DATASET RECORDS Block Start
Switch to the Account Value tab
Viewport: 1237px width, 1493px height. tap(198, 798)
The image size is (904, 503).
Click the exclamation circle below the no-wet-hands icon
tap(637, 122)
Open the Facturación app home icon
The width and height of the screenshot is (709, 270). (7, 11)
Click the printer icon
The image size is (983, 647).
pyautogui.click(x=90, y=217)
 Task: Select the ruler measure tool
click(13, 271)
DATASET RECORDS Block End
REQUIREMENT
Exact copies of the lines from the one holding "The image size is (904, 503)." to the end of the entries are all that should be written.

EXERCISE RESPONSE
The image size is (904, 503).
Click the exclamation circle below the no-wet-hands icon
tap(637, 122)
Open the Facturación app home icon
The width and height of the screenshot is (709, 270). (7, 11)
Click the printer icon
The image size is (983, 647).
pyautogui.click(x=90, y=217)
 Task: Select the ruler measure tool
click(13, 271)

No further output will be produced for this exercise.